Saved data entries
□ □ □

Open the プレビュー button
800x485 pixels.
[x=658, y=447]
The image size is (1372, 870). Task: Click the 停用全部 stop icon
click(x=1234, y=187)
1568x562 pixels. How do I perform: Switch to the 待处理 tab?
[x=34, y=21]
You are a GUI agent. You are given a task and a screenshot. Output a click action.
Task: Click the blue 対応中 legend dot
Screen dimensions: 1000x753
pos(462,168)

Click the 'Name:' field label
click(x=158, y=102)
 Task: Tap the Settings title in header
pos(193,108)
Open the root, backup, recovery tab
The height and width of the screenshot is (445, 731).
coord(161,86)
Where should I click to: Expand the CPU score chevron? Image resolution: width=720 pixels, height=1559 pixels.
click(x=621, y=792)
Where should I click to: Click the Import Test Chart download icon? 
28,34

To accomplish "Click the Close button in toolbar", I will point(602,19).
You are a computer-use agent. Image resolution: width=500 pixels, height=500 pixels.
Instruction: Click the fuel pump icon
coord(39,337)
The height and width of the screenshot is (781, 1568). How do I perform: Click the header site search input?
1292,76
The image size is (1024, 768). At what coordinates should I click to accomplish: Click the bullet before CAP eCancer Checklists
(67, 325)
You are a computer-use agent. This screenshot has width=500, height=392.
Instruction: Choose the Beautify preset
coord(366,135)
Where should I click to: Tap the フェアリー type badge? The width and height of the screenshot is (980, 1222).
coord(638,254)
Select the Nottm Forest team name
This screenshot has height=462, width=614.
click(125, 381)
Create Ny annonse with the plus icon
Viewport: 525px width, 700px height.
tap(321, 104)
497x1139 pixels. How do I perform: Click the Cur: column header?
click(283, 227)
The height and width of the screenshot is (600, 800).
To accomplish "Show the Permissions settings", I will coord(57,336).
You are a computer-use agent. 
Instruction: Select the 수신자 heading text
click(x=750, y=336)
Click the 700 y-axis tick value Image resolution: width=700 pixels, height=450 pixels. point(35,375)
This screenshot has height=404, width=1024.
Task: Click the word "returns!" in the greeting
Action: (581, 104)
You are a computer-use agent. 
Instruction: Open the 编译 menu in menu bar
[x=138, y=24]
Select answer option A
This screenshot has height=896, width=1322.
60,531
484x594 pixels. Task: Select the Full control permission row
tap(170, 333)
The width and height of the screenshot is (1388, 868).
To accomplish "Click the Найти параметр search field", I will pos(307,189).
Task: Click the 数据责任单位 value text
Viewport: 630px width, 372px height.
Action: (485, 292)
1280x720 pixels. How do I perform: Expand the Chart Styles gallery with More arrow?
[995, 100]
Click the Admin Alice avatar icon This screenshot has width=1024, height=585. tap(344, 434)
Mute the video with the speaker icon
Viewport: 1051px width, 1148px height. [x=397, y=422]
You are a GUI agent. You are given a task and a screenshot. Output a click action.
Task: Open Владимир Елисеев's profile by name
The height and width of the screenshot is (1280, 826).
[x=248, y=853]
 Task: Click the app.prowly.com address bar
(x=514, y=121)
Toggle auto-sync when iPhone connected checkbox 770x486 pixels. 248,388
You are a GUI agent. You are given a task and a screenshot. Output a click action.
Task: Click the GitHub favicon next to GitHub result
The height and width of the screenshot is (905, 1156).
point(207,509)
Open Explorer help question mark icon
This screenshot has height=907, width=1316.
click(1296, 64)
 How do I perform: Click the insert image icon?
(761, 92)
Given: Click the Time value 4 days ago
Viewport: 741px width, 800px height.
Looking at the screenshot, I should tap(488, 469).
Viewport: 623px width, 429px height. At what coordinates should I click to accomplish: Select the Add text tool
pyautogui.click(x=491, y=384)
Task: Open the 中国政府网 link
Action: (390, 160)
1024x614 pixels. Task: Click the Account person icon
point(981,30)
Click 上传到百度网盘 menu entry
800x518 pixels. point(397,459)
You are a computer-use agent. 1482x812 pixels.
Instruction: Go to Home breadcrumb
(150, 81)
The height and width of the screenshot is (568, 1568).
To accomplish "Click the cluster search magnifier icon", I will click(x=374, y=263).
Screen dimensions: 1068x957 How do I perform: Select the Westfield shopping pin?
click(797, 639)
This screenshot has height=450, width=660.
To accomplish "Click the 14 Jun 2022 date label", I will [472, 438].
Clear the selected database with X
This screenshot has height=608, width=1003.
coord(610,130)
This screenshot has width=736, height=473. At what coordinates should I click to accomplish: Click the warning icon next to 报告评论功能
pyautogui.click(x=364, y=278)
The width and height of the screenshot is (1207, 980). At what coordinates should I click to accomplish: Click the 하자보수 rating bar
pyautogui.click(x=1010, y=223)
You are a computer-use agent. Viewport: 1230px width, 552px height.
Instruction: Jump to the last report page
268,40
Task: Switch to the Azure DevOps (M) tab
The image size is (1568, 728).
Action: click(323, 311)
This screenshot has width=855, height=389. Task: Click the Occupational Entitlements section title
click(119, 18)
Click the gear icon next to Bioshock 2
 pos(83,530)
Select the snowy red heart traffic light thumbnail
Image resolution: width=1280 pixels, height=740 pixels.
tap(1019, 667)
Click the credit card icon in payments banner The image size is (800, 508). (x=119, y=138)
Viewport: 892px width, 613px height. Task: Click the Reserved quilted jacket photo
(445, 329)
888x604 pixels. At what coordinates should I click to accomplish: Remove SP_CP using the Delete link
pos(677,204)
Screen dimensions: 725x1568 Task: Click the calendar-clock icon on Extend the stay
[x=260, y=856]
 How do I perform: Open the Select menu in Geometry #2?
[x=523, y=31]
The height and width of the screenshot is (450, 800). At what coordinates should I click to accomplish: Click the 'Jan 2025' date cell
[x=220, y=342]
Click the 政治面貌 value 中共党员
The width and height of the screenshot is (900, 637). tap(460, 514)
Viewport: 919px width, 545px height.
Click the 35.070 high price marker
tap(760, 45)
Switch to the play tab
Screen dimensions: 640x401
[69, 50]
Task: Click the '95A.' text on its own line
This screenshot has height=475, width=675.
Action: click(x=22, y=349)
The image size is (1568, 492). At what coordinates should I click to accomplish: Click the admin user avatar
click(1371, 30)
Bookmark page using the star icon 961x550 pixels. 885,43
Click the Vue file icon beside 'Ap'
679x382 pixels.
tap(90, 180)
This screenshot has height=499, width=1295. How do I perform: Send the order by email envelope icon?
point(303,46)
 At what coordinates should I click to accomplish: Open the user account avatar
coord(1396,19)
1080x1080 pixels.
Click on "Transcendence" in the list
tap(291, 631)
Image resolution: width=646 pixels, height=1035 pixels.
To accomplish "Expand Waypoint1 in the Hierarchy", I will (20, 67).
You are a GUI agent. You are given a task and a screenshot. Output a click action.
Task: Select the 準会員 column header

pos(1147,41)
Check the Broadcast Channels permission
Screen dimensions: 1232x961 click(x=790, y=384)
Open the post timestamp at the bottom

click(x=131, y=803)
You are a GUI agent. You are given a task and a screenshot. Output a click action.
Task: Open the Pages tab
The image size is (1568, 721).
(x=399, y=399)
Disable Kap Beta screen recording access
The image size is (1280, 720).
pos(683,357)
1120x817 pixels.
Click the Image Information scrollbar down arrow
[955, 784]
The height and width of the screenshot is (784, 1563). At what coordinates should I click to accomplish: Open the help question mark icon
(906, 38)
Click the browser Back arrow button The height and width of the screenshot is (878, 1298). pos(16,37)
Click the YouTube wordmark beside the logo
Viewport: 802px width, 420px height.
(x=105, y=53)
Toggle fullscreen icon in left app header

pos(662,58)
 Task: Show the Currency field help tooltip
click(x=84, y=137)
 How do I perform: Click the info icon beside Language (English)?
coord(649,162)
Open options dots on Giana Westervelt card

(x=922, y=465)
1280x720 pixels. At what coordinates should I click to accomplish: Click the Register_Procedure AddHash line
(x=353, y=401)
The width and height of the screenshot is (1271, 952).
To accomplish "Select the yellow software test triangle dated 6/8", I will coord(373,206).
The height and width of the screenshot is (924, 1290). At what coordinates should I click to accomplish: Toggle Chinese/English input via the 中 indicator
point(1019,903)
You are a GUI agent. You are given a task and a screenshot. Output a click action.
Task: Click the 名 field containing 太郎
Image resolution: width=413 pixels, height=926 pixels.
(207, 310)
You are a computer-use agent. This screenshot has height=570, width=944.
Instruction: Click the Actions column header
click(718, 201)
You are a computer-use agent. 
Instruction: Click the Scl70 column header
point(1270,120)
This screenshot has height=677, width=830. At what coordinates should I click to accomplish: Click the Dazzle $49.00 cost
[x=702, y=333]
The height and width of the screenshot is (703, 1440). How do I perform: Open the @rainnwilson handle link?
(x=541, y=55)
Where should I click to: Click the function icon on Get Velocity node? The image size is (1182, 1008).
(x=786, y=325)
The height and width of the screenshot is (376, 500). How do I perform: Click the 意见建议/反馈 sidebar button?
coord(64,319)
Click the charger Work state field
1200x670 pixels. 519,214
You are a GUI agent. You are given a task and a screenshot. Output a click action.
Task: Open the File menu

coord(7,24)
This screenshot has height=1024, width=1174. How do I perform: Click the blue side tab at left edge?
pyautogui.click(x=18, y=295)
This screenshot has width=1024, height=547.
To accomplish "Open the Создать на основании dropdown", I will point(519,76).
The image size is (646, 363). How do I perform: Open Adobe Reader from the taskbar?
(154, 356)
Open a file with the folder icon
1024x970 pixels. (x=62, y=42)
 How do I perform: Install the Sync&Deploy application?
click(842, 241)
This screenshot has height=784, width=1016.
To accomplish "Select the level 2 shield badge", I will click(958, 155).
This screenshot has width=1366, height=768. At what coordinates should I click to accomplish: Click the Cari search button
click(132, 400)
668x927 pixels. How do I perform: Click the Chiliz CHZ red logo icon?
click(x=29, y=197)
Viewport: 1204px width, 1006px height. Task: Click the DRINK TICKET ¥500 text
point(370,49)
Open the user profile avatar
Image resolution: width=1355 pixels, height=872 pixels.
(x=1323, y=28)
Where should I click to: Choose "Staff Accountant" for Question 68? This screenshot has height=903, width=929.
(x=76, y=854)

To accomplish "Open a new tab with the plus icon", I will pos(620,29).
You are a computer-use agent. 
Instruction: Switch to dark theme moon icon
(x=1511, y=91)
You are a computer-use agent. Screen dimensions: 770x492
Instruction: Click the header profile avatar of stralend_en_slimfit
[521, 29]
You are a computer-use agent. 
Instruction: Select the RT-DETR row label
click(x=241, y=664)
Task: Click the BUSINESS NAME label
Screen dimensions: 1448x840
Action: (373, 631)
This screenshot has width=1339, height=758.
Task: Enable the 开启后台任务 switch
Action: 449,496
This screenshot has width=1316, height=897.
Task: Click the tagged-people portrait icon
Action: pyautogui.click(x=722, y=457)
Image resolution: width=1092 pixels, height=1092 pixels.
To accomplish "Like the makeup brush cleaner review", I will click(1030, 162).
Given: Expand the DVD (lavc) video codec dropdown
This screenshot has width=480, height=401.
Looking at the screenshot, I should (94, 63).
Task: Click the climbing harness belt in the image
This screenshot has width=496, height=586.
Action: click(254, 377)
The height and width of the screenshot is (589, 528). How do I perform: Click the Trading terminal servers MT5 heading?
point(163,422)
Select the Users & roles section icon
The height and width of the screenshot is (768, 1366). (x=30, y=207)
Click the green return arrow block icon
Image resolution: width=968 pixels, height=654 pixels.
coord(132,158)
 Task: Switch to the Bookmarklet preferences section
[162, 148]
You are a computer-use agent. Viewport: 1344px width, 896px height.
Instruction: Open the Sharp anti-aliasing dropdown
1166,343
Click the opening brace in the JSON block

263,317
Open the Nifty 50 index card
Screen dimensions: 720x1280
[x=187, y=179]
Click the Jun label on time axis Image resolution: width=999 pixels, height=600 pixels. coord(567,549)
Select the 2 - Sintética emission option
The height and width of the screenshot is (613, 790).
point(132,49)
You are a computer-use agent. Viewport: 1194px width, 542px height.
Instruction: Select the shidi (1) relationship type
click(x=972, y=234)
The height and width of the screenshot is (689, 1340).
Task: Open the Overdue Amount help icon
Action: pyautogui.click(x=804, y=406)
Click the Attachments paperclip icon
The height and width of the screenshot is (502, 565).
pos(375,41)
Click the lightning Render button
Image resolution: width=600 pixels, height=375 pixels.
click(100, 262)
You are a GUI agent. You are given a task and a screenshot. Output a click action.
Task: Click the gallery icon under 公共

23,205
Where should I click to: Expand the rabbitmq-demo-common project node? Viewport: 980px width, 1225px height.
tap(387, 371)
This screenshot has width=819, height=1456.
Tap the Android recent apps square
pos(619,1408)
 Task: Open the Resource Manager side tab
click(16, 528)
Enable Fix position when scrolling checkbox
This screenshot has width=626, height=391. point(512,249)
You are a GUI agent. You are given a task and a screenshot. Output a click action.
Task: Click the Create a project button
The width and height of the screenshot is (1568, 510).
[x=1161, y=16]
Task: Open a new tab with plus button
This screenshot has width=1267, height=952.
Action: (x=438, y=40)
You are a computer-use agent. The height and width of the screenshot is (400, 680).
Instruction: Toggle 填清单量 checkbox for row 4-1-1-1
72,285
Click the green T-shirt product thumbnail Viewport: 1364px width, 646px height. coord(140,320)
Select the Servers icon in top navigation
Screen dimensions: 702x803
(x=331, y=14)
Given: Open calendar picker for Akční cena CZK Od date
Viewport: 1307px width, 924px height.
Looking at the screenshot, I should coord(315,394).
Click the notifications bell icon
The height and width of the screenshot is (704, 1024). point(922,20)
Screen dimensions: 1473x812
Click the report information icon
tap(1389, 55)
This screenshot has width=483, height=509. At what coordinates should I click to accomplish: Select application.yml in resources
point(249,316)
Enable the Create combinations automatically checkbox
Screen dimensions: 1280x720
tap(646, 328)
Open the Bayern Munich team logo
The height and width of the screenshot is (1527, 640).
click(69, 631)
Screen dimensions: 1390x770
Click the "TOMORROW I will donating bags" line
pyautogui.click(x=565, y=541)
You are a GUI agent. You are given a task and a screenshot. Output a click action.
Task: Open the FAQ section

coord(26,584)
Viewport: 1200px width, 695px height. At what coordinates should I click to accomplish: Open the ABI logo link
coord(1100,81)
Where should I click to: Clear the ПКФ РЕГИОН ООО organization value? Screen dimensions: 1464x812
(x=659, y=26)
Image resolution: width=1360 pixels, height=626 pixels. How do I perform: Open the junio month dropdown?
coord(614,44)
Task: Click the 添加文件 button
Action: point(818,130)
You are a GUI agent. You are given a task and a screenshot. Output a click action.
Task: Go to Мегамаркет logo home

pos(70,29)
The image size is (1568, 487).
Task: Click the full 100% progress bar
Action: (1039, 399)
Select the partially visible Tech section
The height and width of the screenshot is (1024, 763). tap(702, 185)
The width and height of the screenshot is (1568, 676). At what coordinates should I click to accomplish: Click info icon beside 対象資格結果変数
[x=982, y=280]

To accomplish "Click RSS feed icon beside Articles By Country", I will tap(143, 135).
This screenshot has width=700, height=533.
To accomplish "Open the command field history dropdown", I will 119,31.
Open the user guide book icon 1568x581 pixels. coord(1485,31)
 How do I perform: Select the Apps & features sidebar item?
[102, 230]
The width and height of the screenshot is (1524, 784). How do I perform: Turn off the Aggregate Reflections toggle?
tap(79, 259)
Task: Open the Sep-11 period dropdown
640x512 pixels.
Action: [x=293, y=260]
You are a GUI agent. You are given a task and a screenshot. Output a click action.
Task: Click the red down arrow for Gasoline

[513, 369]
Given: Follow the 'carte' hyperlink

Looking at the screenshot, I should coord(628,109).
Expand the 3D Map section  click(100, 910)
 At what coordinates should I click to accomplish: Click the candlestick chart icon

□ □ □

## [Problem statement]
Only one stretch of the records above is wanted: the lines between the one holding "This screenshot has width=496, height=586." and the one holding "Click the green return arrow block icon", inclusive, reproduced exactly.

## [Task output]
This screenshot has width=496, height=586.
Action: click(254, 377)
The height and width of the screenshot is (589, 528). How do I perform: Click the Trading terminal servers MT5 heading?
point(163,422)
Select the Users & roles section icon
The height and width of the screenshot is (768, 1366). (x=30, y=207)
Click the green return arrow block icon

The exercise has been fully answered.